» Extract:
-- BEGIN --

The combined ratio for 2008 Q2 jumped nearly 20% when compared to last year, increasing from 84.8% in 2007 to 101.3% this year.
The company’s underwriting income dropped 110% quarter-over-quarter, from a profit of Cdn$4.5 million to a loss of Cdn$465,000, an EGI statement says.
The company points to its two newest sources of business as contributing factors to the underwriting loss. Its emergency travel health business incurred a loss of Cdn$4.5 million and the international division business incurred a loss of Cdn$800,000 for the quarter, the release says.
The company reported a quarterly loss ratio of 238% for the Emergency Travel Health line of business, based on loss development and some late reporting related to claims incurred prior to Mar. 31, 2008.
“With the most recent travel season behind us and concrete steps being taken to redesign the company’s travel health product offering for the 2008-09 travel season, we anticipate stronger results over the remainder of 2008,” said EGI CEO Douglas McIntyre in a press release.

-- END --

» What this task involves:
Resume the piece on EGI's second-quarter 2008 results, starting right after its last sentence.

» Provided data:
-- BEGIN --

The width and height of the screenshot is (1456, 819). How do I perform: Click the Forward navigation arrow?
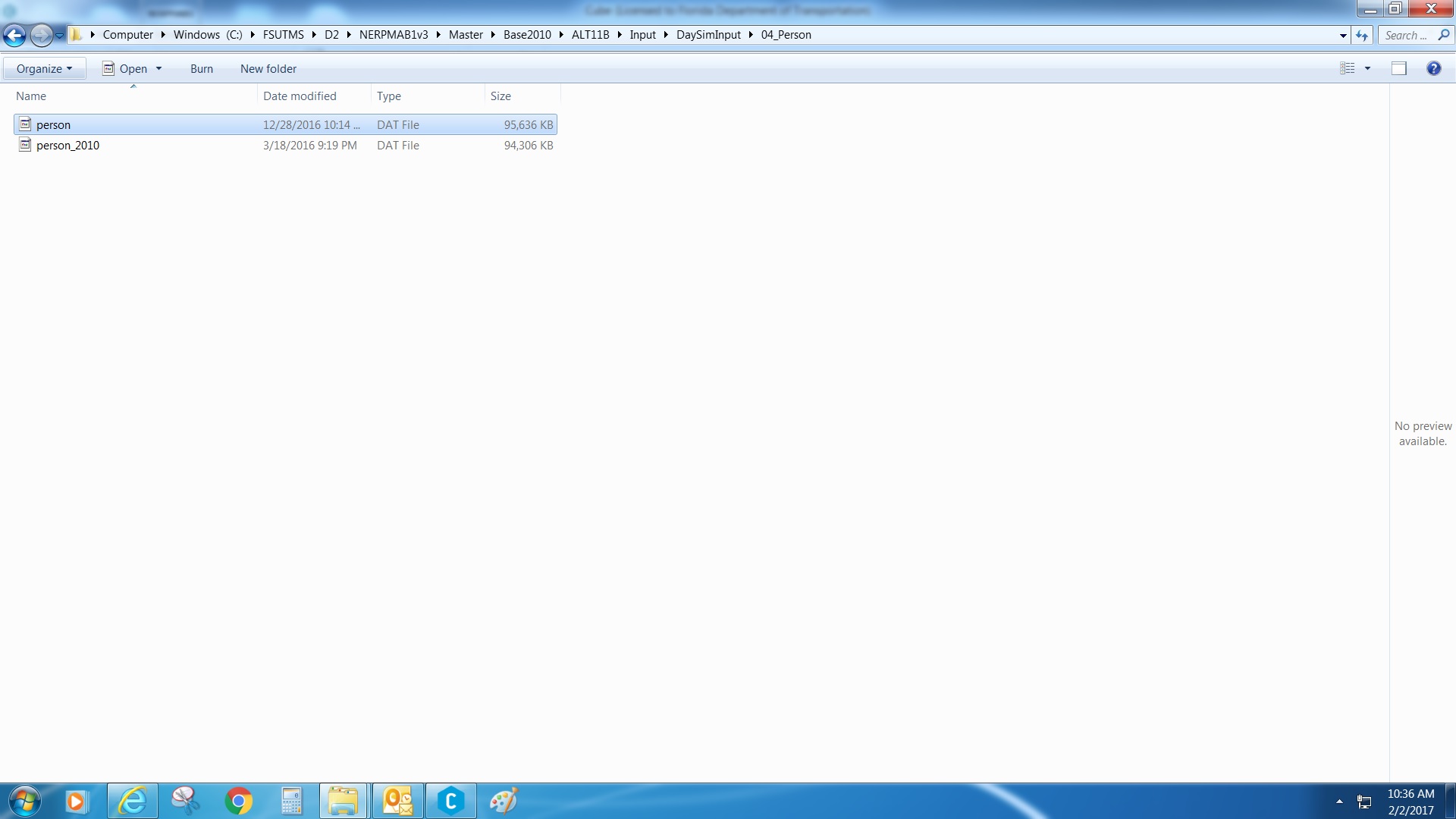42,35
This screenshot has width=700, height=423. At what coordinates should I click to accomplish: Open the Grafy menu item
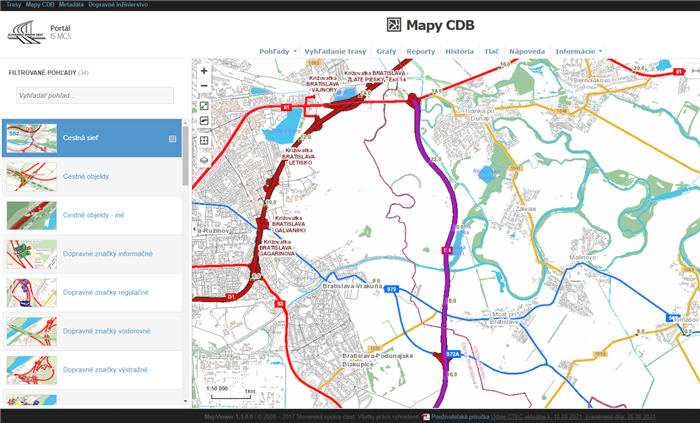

-- END --

» Task result:
The loss ratio in 2008 Q2 was 67.7%, while the expense ratio was 33.6%. This compares with 53.2% and 31.6% respectively in the same period of 2007, the statement says.
“Despite the initial growing pains of the niche products division’s new emergency travel health book of business and start-up costs associated with the international division, we are satisfied with the second quarter result, driven by the strong performance of our mature business lines,” McIntyre said.
“Excluding losses from these two developing businesses, the remaining business lines are exceeding expectations, despite a lower amount of favourable loss development in the first half of 2008.”